Il progetto nasce Fillea, che affida a quattro autrici, quattro storie di lavoratrici all’interno del sindacato che continuano a lottare attivamente. Anche a Cristina viene affidata una storia e così cominciano otto mesi intensi di telefonate con la sua testimone, in cui l’autrice ha dovuto conquistare questa donna, in un periodo di fragilità, di debolezza, di sfiducia totale verso il futuro e verso gli altri. Prima doveva nascere un rapporto e poi, la storia poteva fluire e la testimone, chiamata per convenzione Maria, ha donato con generosità la sua vicenda personale, perché diventasse un messaggio universale. Non a caso il racconto si intitola “Donna dell’Italia”: questa storia è per tutte noi e di tutte noi. Questa donna d’Italia, è in una situazione precaria sia al lavoro che in famiglia. Dopo aver lavorato per trent’anni in una grande azienda italiana e aver costruito gli ultimi trent’anni del paese, si ritrova in cassa integrazione. E come spiegare ai figli questa situazione? Come fargli capire perché è così spesso a casa, al contrario di altri genitori, che magari accettano il compromesso del lavoro in nero? Come fargli capire la sua battaglia? I figli non la capivano. Eppure dopo la prima bozza, l’autrice riceve una chiamata; non è la testimone, ma la figlia, che la ringrazia perché finalmente ha capito e può spiegare anche agli altri malpensanti.
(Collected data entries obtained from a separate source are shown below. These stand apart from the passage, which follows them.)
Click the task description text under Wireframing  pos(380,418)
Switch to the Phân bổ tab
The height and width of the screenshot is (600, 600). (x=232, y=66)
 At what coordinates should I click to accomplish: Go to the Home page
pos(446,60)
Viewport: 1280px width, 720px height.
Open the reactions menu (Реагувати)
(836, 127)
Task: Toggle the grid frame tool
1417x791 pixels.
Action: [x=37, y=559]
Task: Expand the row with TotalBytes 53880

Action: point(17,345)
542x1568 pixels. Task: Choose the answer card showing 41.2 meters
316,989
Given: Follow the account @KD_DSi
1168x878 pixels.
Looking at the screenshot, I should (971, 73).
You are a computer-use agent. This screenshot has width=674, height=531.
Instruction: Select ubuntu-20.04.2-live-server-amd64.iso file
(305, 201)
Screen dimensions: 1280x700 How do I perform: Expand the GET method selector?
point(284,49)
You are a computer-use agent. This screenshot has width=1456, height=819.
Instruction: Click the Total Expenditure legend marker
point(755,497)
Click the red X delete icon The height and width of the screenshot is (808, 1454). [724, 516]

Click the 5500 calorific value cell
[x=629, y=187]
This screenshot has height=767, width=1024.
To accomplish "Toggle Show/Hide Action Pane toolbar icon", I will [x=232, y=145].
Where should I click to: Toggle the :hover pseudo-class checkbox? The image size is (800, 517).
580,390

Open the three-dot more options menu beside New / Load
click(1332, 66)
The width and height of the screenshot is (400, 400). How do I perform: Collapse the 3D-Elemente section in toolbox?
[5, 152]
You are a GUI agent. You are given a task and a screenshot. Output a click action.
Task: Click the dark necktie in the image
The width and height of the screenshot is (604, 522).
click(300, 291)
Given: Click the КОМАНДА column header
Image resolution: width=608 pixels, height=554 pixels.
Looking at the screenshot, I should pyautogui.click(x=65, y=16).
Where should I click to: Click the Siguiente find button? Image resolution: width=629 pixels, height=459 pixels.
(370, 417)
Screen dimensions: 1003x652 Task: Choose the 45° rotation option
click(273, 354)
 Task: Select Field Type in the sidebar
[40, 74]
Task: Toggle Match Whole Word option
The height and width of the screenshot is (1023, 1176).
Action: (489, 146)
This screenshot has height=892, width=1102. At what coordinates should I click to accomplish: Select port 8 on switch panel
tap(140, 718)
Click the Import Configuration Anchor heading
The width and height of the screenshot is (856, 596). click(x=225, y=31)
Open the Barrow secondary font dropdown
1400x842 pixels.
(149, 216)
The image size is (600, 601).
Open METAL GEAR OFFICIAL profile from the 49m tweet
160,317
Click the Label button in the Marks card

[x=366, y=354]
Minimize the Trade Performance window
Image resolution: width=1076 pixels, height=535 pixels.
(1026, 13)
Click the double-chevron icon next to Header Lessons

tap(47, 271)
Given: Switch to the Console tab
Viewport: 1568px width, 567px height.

La forza di questa donna sta anche nella sua famiglia e nel suo uomo, anche lui cassaintegrato da dieci anni, che le è stato sempre accanto, che l’accompagnava al lavoro e che ha conusciuto in questo contesto, e che ora le sta accanto in questa lotta, giorno dopo giorno. La forza di questa donna è il suo imparare: imparare a difendersi, imparare a studiare, a costruirsi nel tempo un pensiero e imparare a reagire in previsione del futuro. La “donna dell’Italia” ha il diritto di essere lavoratrice, di essere madre e il diritto di dire la verità. Lei desidera con tutta sè stessa che i suoi figli domani possano avere un lavoro, anzi si sente in diritto di garantigli un futuro, e in diritto di dire loro chiaramente quale è la situazione e quale sarà questo futuro.

Miriam

Il racconto è poi diventato spettacolo, nel monologo di Miriam, che si è immaginata la testimone, l’ha pensata nel relazionarsi ai figli e al marito, ha cercato di capirla, attraverso il testo. E poi se l’è trovata lì, così come se l’era immaginata. Il libro sembra aver creato una sorta di empatia, prima empatia dell’autrice che ha pianto mentre scriveva, poi dell’attrice e poi di tutti coloro che sono entrati in contatto con questa storia.

Così i fiori mi sembra spingano dal cemento, fragili e forti, si fanno avanti nel loro splendore, per arrivare alla luce del sole.

Il libro è in vendita proprio in questi giorni presso la libreria Ibs di via XX settembre a Bergamo.